* Work to be completed
Put every line of the material below into a numbered list, omitting any blank lines.

* Record extracts
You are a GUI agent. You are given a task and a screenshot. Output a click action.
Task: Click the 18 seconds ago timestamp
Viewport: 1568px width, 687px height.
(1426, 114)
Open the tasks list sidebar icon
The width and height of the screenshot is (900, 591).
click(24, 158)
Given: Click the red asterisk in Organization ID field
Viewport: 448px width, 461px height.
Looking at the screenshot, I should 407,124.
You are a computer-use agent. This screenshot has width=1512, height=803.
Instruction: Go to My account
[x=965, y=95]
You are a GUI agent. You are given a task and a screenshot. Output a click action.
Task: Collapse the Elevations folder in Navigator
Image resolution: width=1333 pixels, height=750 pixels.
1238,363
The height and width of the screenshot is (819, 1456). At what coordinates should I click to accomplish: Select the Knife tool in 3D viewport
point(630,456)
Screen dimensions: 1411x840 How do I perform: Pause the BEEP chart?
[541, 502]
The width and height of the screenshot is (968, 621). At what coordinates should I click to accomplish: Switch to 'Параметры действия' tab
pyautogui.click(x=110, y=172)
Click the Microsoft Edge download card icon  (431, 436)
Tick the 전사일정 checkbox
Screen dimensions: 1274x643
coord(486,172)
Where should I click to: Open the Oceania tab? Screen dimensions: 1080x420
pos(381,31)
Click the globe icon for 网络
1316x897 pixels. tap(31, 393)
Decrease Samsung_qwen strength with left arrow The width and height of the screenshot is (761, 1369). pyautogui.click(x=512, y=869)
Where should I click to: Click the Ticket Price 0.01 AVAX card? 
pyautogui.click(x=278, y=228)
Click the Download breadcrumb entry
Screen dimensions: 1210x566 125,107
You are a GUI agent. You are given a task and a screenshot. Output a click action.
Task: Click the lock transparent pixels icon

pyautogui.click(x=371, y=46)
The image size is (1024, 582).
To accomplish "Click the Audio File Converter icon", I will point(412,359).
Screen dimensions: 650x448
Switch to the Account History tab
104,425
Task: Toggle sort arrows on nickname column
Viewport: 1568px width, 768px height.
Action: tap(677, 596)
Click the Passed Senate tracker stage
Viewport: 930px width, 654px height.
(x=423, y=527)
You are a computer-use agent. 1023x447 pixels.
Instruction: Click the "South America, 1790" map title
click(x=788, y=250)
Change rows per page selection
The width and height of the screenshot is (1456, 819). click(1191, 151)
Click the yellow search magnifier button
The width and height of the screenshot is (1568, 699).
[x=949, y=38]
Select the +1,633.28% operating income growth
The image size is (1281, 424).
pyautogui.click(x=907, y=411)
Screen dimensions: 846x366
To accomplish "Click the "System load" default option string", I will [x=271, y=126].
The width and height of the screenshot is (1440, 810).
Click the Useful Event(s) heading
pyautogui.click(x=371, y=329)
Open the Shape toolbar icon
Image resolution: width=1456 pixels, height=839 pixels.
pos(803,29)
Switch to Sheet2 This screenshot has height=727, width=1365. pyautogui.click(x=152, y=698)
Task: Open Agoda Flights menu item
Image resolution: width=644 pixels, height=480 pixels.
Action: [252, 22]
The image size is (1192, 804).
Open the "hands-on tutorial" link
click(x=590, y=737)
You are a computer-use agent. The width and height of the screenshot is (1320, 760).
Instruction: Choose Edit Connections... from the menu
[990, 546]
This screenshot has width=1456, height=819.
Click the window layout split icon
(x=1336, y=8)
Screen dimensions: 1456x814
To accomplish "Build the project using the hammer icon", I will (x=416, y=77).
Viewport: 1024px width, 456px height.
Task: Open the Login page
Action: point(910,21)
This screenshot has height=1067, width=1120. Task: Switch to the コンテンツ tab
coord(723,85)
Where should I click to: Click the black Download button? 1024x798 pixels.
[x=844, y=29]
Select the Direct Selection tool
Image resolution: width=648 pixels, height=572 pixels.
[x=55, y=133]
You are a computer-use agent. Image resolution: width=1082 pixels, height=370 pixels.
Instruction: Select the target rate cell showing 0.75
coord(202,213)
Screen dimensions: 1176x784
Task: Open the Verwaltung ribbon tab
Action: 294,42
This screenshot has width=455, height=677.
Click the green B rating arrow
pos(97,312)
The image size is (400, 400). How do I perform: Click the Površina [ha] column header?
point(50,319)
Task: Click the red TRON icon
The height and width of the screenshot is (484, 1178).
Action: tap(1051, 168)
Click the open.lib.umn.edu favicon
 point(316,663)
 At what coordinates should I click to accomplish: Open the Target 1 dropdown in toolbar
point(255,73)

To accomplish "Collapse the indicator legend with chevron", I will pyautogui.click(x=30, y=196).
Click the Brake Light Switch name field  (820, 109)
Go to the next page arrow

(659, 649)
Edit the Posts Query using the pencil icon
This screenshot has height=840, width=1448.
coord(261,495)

* Task solution
1. You are a GUI agent. You are given a task and a screenshot. Output a click action.
2. Task: Click the 18 seconds ago timestamp
3. Viewport: 1568px width, 687px height.
4. (1426, 114)
5. Open the tasks list sidebar icon
6. The width and height of the screenshot is (900, 591).
7. click(24, 158)
8. Given: Click the red asterisk in Organization ID field
9. Viewport: 448px width, 461px height.
10. Looking at the screenshot, I should 407,124.
11. You are a computer-use agent. This screenshot has width=1512, height=803.
12. Instruction: Go to My account
13. [x=965, y=95]
14. You are a GUI agent. You are given a task and a screenshot. Output a click action.
15. Task: Collapse the Elevations folder in Navigator
16. Image resolution: width=1333 pixels, height=750 pixels.
17. 1238,363
18. The height and width of the screenshot is (819, 1456). At what coordinates should I click to accomplish: Select the Knife tool in 3D viewport
19. point(630,456)
20. Screen dimensions: 1411x840 How do I perform: Pause the BEEP chart?
21. [541, 502]
22. The width and height of the screenshot is (968, 621). At what coordinates should I click to accomplish: Switch to 'Параметры действия' tab
23. pyautogui.click(x=110, y=172)
24. Click the Microsoft Edge download card icon  (431, 436)
25. Tick the 전사일정 checkbox
26. Screen dimensions: 1274x643
27. coord(486,172)
28. Where should I click to: Open the Oceania tab? Screen dimensions: 1080x420
29. pos(381,31)
30. Click the globe icon for 网络
31. 1316x897 pixels. tap(31, 393)
32. Decrease Samsung_qwen strength with left arrow The width and height of the screenshot is (761, 1369). pyautogui.click(x=512, y=869)
33. Where should I click to: Click the Ticket Price 0.01 AVAX card? 
34. pyautogui.click(x=278, y=228)
35. Click the Download breadcrumb entry
36. Screen dimensions: 1210x566 125,107
37. You are a GUI agent. You are given a task and a screenshot. Output a click action.
38. Task: Click the lock transparent pixels icon
39. pyautogui.click(x=371, y=46)
40. The image size is (1024, 582).
41. To accomplish "Click the Audio File Converter icon", I will point(412,359).
42. Screen dimensions: 650x448
43. Switch to the Account History tab
44. 104,425
45. Task: Toggle sort arrows on nickname column
46. Viewport: 1568px width, 768px height.
47. Action: tap(677, 596)
48. Click the Passed Senate tracker stage
49. Viewport: 930px width, 654px height.
50. (x=423, y=527)
51. You are a computer-use agent. 1023x447 pixels.
52. Instruction: Click the "South America, 1790" map title
53. click(x=788, y=250)
54. Change rows per page selection
55. The width and height of the screenshot is (1456, 819). click(1191, 151)
56. Click the yellow search magnifier button
57. The width and height of the screenshot is (1568, 699).
58. [x=949, y=38]
59. Select the +1,633.28% operating income growth
60. The image size is (1281, 424).
61. pyautogui.click(x=907, y=411)
62. Screen dimensions: 846x366
63. To accomplish "Click the "System load" default option string", I will [x=271, y=126].
64. The width and height of the screenshot is (1440, 810).
65. Click the Useful Event(s) heading
66. pyautogui.click(x=371, y=329)
67. Open the Shape toolbar icon
68. Image resolution: width=1456 pixels, height=839 pixels.
69. pos(803,29)
70. Switch to Sheet2 This screenshot has height=727, width=1365. pyautogui.click(x=152, y=698)
71. Task: Open Agoda Flights menu item
72. Image resolution: width=644 pixels, height=480 pixels.
73. Action: [252, 22]
74. The image size is (1192, 804).
75. Open the "hands-on tutorial" link
76. click(x=590, y=737)
77. You are a computer-use agent. The width and height of the screenshot is (1320, 760).
78. Instruction: Choose Edit Connections... from the menu
79. [990, 546]
80. This screenshot has width=1456, height=819.
81. Click the window layout split icon
82. (x=1336, y=8)
83. Screen dimensions: 1456x814
84. To accomplish "Build the project using the hammer icon", I will (x=416, y=77).
85. Viewport: 1024px width, 456px height.
86. Task: Open the Login page
87. Action: point(910,21)
88. This screenshot has height=1067, width=1120. Task: Switch to the コンテンツ tab
89. coord(723,85)
90. Where should I click to: Click the black Download button? 1024x798 pixels.
91. [x=844, y=29]
92. Select the Direct Selection tool
93. Image resolution: width=648 pixels, height=572 pixels.
94. [x=55, y=133]
95. You are a computer-use agent. Image resolution: width=1082 pixels, height=370 pixels.
96. Instruction: Select the target rate cell showing 0.75
97. coord(202,213)
98. Screen dimensions: 1176x784
99. Task: Open the Verwaltung ribbon tab
100. Action: 294,42
101. This screenshot has width=455, height=677.
102. Click the green B rating arrow
103. pos(97,312)
104. The image size is (400, 400). How do I perform: Click the Površina [ha] column header?
105. point(50,319)
106. Task: Click the red TRON icon
107. The height and width of the screenshot is (484, 1178).
108. Action: tap(1051, 168)
109. Click the open.lib.umn.edu favicon
110.  point(316,663)
111.  At what coordinates should I click to accomplish: Open the Target 1 dropdown in toolbar
112. point(255,73)
113. To accomplish "Collapse the indicator legend with chevron", I will pyautogui.click(x=30, y=196).
114. Click the Brake Light Switch name field  (820, 109)
115. Go to the next page arrow
116. (659, 649)
117. Edit the Posts Query using the pencil icon
118. This screenshot has height=840, width=1448.
119. coord(261,495)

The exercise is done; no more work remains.